Filme: “Ratatouille”

RatatouilleRemy é um rato diferente dos outros, não gosta de roubar comida, não gosta de restos do lixo, adora cozinhar, juntar alimentos diferentes para obter sabores diferentes.

Seu ídolo é o chef Gusteau cujo lema é “qualquer um pode cozinhar” e ao assistir a um programa de TV, descobre que ele morreu. Por coincidência, depois de muitas aventuras e perdido de sua família acaba parando em seu restaurante.

Lá conhece Lingüini, um rapaz que trabalha na limpeza do restaurante e um incidente acaba os unindo, pois todos acreditam que Lingüini sabe cozinhar e na realidade é Remy quem o ajuda.

Depois de um tempo, Remy reencontra sua família que quer demovê-lo da idéia de continuar a cozinhar, pois seu pai acredita que um rato deve continuar a viver como todo rato e não pode querer algo diferente.

Remy não segue a orientação de seu pai de voltar para sua comunidade, dizendo que se você só olha para trás não conseguirá ver o que vem pela frente e ele vai alcançar seu sonho, de se tornar um chef.

A parceria de sucesso entre Remy e Lingüini continua apesar de vários problemas que enfrentam durante todo o filme.

Em todos os momentos difíceis para Remy, aparece a imagem de Gusteau que é sua consciência que o orienta e o questiona sobre seus comportamentos e atitudes.

Agora, vamos comparar alguns aspectos desse desenho com a vida empreendedora.

A figura do rato que aparece no filme representa as várias categorias ou classes que muitas vezes são discriminadas pelas outras pessoas ou até por elas próprias.

Conheço muitas pessoas que acreditam que não podem e não têm o direito de sonhar em ter sua própria empresa, pois não se acham à altura disso. Por exemplo, por ser pobre, por ser mulher, por ser mais velho, por ser muito jovem, por ser deficiente não podem ser nada.

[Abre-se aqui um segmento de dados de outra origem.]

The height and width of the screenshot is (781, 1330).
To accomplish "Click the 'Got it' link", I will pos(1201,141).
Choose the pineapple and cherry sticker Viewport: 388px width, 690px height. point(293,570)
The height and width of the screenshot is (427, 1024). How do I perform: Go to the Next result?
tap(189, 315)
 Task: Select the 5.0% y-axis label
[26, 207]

É como o pai de Remy que acredita que se é um rato, será um rato pela vida inteira, afinal nunca teve um lugar digno no mundo.

Quando Remy diz que se olhar apenas para trás não verá o que vem pela frente, ele quer dizer que quantos de nós ficamos presos no passado, no que não foi conseguido, nas frustrações e dessa forma, não consegue visualizar o futuro, sonhar.

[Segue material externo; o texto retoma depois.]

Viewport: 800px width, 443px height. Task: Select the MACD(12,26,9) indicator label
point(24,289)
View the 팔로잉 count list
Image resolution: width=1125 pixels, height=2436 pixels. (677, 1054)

E como já disse em vários posts, o sonho é o mobilizador que faz com que as pessoas busquem um sentido para sua vida, mesmo com inúmeros obstáculos.

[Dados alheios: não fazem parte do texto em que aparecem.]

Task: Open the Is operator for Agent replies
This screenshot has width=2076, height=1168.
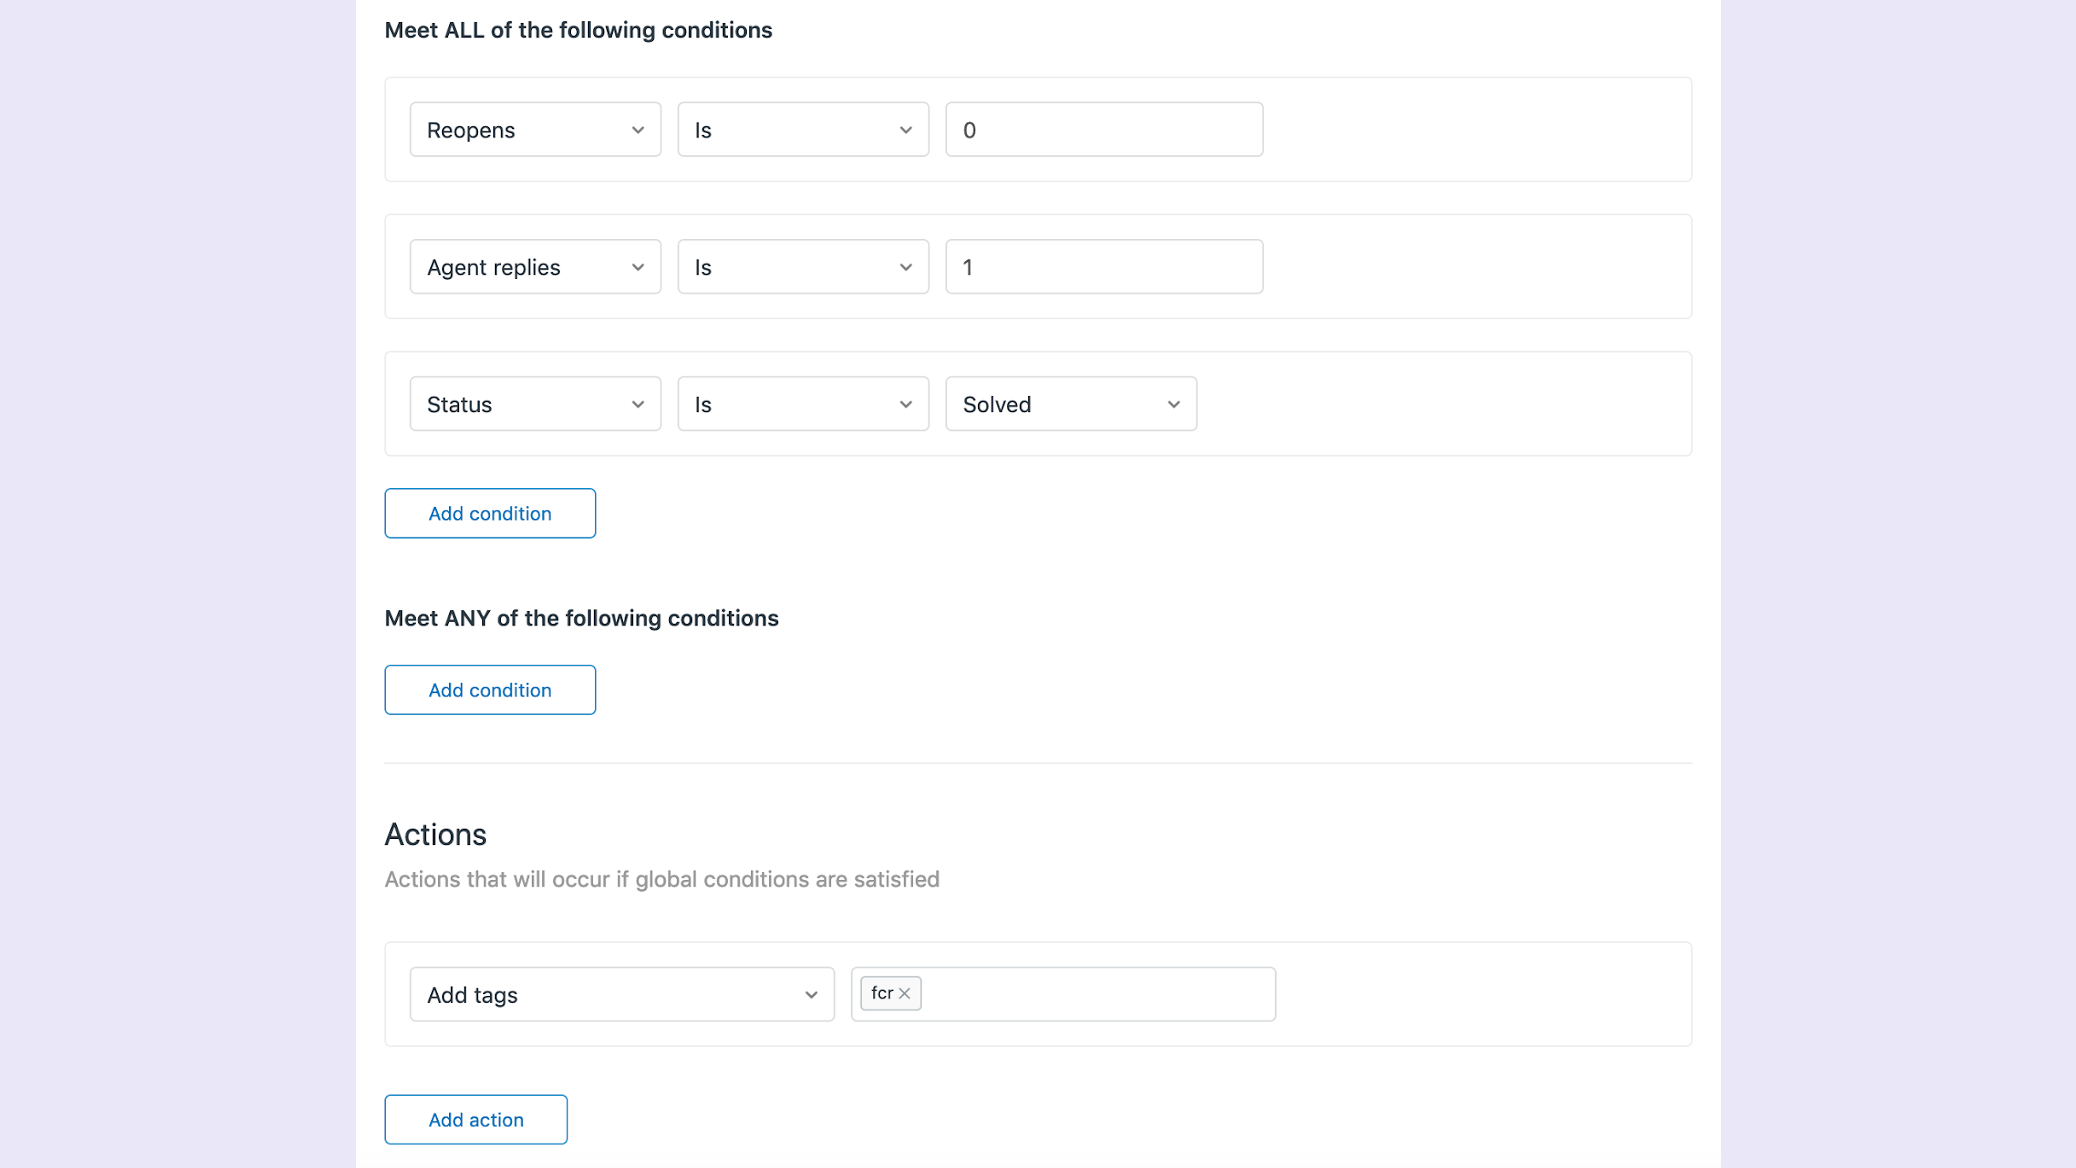Action: tap(802, 266)
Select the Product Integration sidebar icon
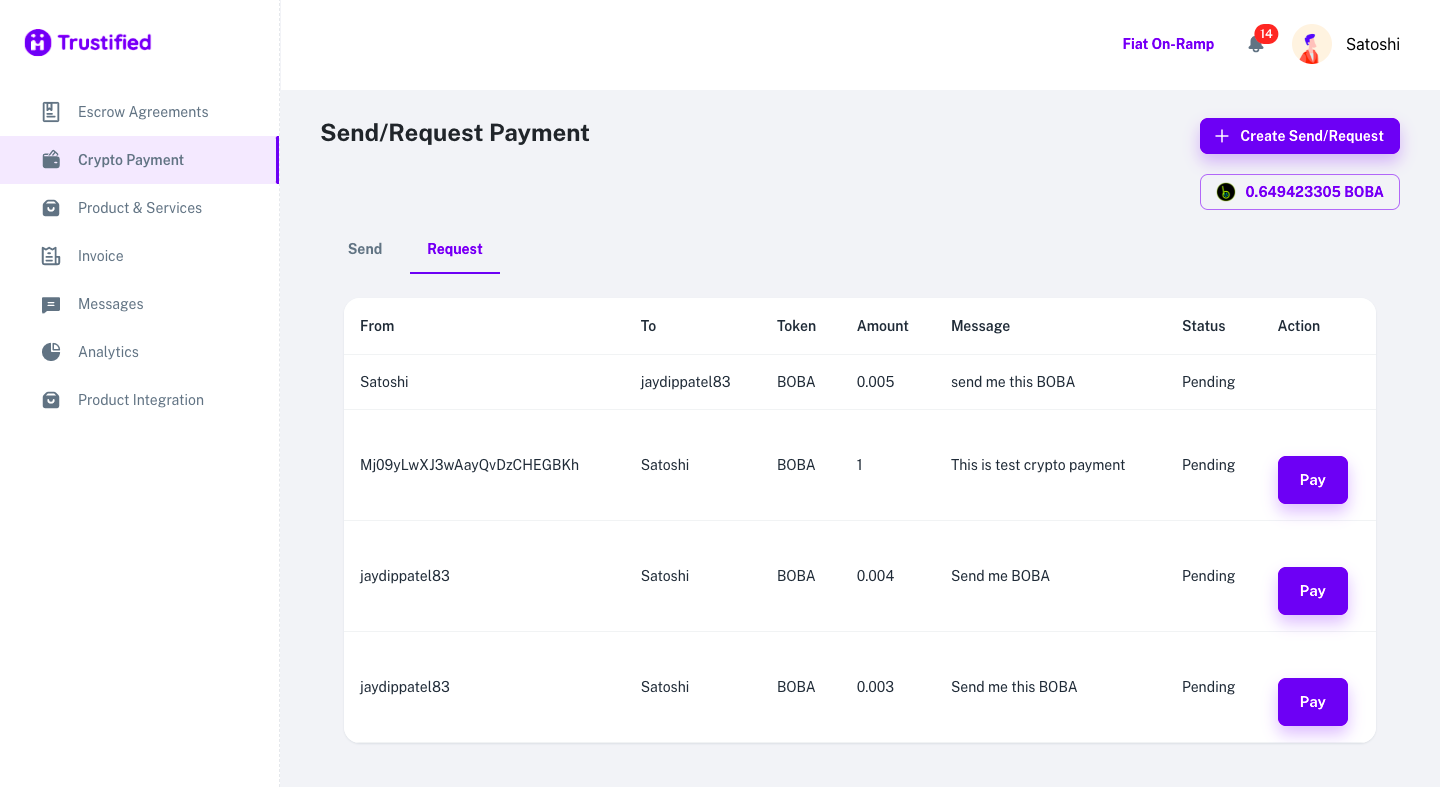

Em vários treinamentos que ministro, principalmente, aqueles em que trabalho o autoconhecimento e feedback, percebo que todas as pessoas possuem um “grilo falante” como o Gusteau, porém poucos acreditam nele e sempre vêm em busca de alguém de “carne e osso” que confirme tudo o que sabem. Por isso, sempre digo que as respostas todos têm, só falta fazer para si mesmo as perguntas.

Quando Gusteau diz que “todos podem cozinhar”, podemos transpor para nossa realidade e afirmar que as pessoas podem fazer tudo o que desejarem desde que se predisponham a isso por meio de capacitação, treinamento, relacionamento ou qualquer outro meio para atingirem seus objetivos.

Por meio da parceria de Remy e Lingüini podemos analisar que muitas vezes sozinhos não poderemos atingir nossos objetivos, porém quando encontramos pessoas que nos complementam podemos ter melhores resultados.

Esse desenho nos faz pensar sobre paradigmas, preconceitos, obstáculos e acima de tudo, no poder que temos em realizar tudo o que desejamos.